» **Objetivos**
[1] Por favor, transcreva fielmente o trecho da coluna sobre Suzane von Richthofen que vai de "Em primeiro lugar, a" até "mas é lícito.".
[2] Segundo a coluna sobre Suzane von Richthofen, que prerrogativa básica da democracia foi violada pela gravação das instruções dos advogados à jovem?

» **Texto fornecido**
◇ ◇ ◇ ◇ ◇ ◇ ◇
Wednesday, 24 de April de 2024 ISSN 1519-7670 - Ano 24 - nº 1284

O ataque à defesa

Todo mundo, inclusive este colunista, ficou indignado com o fingimento de Suzane von Richthofen, que confessou ter ajudado a matar pai e mãe, orientada por seus advogados. Foi chocante – mas só até pensarmos um pouco no assunto.


Em primeiro lugar, a gravação das instruções dos advogados à jovem, se desmascarou a tática de simulação da defesa, também violou uma prerrogativa básica da democracia: o sigilo da comunicação entre o advogado e seu cliente. Nem a polícia, nem a Justiça podem invadir este sigilo; no entanto, ele foi violado por uma empresa privada e divulgado amplamente para todo o país (ver aqui artigo do advogado Paulo Sérgio Leite Fernandes para a revista eletrônica Consultor Jurídico). Em segundo lugar, simular é um direito da ré, e montar a simulação é um direito dos advogados de defesa. Pode até ficar feio, a opinião pública pode não gostar, mas é lícito.


Esta é uma parte da história. Outra é uma série de atitudes tomadas por Suzane: pedir cidadania alemã (o que não tem nenhuma importância real, mas nesta situação joga a opinião pública contra ela); pedir dinheiro da herança deixada pelos pais de cujo assassínio é acusada; pedir o afastamento de seu irmão da administração dos bens da família. Essa preocupação com dinheiro lança uma sombra ainda maior sobre ela: teria sido este um dos motivos que a levaram ao crime?


Resta uma reportagem que ainda não foi feita (e que Luís Nassif – ver aqui dois artigos do jornalista – vem reclamando): esta é Suzane von Richthofen ou uma personagem criada pelos advogados? Não caberia ao juiz examinar esses atos? Pois, se foram sugeridos por seus advogados criminais – do que este colunista duvida – pode-se até chegar à situação de declará-la indefesa e nomear novos patronos.




Sigilo bancário? Que sigilo?
◇ ◇ ◇ ◇ ◇ ◇ ◇
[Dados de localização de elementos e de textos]
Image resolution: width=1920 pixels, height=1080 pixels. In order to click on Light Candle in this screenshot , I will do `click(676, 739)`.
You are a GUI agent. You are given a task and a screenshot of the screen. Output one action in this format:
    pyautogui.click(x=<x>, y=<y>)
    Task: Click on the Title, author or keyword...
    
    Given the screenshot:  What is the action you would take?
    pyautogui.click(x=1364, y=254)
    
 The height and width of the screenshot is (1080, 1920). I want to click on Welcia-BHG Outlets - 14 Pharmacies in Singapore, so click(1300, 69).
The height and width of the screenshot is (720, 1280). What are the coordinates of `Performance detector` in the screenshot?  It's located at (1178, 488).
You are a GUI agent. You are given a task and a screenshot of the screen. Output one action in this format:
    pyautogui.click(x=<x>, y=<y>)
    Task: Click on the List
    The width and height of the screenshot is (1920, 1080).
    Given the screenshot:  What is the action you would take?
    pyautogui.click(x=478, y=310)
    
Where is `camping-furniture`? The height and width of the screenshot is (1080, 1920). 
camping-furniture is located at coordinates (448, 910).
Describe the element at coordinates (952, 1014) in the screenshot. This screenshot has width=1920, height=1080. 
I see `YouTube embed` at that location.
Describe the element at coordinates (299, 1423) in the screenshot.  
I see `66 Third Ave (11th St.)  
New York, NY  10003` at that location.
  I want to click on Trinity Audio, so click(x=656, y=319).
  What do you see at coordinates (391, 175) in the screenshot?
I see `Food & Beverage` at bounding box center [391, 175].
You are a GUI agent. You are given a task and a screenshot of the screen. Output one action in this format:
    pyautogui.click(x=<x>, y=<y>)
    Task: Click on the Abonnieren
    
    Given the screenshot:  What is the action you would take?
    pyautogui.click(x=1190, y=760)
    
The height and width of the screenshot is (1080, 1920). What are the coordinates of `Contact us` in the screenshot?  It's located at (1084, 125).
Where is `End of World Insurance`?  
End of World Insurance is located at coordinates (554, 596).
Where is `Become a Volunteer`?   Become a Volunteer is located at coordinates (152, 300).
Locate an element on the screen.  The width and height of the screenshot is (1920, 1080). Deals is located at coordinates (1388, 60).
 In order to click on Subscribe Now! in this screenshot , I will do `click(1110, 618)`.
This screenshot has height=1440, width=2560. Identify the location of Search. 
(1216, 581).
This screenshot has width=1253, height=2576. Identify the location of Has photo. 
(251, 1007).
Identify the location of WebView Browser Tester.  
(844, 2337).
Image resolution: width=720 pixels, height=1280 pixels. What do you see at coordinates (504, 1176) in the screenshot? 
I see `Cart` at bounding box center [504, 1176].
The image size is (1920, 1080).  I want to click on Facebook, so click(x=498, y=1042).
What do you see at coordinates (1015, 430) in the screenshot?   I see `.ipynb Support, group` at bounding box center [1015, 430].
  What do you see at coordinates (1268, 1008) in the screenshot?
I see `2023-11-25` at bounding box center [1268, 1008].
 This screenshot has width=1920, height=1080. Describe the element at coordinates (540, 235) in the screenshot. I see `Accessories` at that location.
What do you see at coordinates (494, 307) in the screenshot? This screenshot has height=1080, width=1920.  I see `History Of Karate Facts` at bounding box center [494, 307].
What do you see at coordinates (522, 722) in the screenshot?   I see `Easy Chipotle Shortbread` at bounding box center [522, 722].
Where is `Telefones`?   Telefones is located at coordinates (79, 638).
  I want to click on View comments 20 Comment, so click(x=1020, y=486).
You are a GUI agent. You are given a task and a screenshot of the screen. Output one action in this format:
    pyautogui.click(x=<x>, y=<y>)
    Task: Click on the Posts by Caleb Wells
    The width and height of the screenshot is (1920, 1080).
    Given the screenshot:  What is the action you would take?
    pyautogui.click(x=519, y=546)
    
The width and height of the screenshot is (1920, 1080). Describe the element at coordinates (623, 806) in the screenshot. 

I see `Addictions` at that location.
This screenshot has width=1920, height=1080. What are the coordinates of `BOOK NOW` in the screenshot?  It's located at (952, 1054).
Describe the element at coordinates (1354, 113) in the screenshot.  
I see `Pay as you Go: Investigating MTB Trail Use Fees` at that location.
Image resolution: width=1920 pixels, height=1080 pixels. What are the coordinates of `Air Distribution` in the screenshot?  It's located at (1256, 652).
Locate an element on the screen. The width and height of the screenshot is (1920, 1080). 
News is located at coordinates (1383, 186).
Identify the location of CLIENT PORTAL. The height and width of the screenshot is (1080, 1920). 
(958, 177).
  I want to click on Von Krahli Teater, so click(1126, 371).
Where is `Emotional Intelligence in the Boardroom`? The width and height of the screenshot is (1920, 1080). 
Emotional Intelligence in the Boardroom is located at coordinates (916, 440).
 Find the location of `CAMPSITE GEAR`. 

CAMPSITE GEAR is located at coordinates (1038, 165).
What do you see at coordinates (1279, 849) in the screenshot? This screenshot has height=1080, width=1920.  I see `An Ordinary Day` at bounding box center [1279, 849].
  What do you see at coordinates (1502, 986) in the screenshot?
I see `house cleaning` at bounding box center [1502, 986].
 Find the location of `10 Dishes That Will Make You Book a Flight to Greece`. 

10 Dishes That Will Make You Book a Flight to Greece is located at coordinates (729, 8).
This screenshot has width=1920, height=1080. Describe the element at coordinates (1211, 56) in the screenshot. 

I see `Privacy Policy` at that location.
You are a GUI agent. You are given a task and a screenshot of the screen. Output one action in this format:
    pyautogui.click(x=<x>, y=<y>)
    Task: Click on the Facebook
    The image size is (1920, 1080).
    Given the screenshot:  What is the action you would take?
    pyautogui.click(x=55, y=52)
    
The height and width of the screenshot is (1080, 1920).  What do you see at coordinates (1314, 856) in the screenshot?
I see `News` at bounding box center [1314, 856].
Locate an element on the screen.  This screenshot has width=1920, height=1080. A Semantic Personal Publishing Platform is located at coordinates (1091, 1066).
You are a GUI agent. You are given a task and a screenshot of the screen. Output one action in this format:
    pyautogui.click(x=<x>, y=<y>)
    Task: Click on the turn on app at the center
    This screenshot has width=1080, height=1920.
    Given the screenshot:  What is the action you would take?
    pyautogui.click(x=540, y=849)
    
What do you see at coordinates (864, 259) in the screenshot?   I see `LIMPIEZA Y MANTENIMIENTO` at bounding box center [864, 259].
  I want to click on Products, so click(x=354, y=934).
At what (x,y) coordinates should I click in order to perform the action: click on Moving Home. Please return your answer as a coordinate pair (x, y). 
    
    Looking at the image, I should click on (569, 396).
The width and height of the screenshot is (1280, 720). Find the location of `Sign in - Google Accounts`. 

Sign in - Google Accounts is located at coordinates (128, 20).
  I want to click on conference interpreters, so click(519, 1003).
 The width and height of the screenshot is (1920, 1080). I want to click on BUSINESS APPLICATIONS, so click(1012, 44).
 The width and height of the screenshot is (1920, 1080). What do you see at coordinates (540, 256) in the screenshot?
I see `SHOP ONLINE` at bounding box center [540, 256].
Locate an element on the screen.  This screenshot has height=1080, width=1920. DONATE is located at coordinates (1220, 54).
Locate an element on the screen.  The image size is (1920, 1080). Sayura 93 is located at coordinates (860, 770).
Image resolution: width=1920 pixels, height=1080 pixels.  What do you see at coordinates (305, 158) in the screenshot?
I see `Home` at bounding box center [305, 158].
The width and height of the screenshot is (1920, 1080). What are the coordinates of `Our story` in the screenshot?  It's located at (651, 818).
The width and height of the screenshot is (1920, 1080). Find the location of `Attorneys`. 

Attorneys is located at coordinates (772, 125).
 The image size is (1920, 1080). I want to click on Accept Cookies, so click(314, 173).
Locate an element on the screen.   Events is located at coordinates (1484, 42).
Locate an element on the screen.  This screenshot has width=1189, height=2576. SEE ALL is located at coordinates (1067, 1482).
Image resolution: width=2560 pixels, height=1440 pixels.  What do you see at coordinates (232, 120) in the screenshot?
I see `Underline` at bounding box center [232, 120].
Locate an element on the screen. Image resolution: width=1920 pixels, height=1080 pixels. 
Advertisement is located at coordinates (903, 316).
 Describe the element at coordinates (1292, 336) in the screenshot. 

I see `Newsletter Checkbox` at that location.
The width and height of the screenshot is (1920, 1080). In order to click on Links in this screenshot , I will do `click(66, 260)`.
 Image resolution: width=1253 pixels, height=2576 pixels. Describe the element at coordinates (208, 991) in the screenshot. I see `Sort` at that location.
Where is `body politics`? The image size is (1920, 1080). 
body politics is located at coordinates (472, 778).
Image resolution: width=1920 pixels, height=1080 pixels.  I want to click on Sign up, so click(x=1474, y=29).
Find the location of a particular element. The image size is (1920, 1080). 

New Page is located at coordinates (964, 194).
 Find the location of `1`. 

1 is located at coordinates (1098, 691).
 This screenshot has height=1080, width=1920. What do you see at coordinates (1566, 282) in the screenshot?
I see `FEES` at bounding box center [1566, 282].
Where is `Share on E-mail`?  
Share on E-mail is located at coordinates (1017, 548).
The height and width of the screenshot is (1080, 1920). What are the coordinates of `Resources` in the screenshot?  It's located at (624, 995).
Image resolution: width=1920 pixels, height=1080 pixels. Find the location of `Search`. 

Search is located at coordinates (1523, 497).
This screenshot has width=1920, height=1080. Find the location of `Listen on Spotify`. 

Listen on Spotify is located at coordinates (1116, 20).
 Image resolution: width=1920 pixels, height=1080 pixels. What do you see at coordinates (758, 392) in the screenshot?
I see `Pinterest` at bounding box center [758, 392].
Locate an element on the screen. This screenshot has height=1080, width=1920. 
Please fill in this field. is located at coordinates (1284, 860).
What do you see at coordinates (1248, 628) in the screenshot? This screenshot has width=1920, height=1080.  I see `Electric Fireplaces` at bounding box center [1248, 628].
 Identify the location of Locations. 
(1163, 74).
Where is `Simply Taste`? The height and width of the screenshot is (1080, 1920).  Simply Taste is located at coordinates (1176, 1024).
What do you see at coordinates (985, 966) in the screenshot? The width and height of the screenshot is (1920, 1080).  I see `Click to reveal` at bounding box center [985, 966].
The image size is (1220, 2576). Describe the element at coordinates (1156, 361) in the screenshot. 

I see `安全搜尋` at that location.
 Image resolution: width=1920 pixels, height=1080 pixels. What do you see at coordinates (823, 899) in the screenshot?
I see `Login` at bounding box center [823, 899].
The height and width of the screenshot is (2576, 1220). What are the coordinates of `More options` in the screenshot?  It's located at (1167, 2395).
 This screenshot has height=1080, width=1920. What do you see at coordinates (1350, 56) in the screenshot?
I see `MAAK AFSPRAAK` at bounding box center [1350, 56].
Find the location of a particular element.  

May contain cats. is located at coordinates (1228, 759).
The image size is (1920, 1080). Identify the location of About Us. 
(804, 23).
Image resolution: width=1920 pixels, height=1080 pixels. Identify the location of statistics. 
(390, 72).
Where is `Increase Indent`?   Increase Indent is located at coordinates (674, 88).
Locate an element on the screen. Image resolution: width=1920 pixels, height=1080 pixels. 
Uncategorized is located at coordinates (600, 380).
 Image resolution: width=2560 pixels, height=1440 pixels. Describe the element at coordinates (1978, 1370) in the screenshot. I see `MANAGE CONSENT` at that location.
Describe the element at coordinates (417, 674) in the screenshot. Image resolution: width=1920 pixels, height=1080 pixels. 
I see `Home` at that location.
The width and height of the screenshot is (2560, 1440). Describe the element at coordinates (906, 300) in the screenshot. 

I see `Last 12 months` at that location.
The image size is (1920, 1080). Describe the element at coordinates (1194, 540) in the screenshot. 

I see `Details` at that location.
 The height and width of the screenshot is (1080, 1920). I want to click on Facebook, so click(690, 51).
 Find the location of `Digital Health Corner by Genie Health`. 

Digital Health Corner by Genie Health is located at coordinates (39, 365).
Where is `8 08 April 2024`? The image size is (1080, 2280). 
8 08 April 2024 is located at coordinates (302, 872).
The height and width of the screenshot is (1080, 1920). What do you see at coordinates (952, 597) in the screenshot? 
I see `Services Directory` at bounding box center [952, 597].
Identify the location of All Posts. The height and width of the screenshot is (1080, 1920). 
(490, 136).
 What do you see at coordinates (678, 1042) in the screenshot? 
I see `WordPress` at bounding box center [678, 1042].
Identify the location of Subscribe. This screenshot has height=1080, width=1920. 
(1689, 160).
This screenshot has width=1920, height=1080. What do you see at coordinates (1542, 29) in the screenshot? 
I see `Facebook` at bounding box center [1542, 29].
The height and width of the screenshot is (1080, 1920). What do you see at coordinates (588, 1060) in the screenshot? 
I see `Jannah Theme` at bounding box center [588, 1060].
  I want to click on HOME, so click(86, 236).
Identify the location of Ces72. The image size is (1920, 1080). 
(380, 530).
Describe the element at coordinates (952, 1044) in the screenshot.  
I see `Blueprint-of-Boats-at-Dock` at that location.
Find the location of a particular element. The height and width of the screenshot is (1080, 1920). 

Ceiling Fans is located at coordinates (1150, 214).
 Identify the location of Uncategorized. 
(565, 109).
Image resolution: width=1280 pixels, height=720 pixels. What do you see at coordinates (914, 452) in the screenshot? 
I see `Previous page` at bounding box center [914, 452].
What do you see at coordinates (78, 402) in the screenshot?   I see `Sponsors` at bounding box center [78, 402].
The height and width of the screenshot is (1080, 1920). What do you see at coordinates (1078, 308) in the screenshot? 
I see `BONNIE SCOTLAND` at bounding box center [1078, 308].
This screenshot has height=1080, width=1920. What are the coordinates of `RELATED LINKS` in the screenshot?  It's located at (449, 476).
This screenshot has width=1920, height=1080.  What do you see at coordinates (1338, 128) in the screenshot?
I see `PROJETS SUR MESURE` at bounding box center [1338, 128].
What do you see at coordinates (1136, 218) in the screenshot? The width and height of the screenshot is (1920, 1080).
◇ ◇ ◇ ◇ ◇ ◇ ◇
» **Respostas escritas**
[1]
Em primeiro lugar, a gravação das instruções dos advogados à jovem, se desmascarou a tática de simulação da defesa, também violou uma prerrogativa básica da democracia: o sigilo da comunicação entre o advogado e seu cliente. Nem a polícia, nem a Justiça podem invadir este sigilo; no entanto, ele foi violado por uma empresa privada e divulgado amplamente para todo o país (ver aqui artigo do advogado Paulo Sérgio Leite Fernandes para a revista eletrônica Consultor Jurídico). Em segundo lugar, simular é um direito da ré, e montar a simulação é um direito dos advogados de defesa. Pode até ficar feio, a opinião pública pode não gostar, mas é lícito.

[2] O sigilo da comunicação entre o advogado e seu cliente.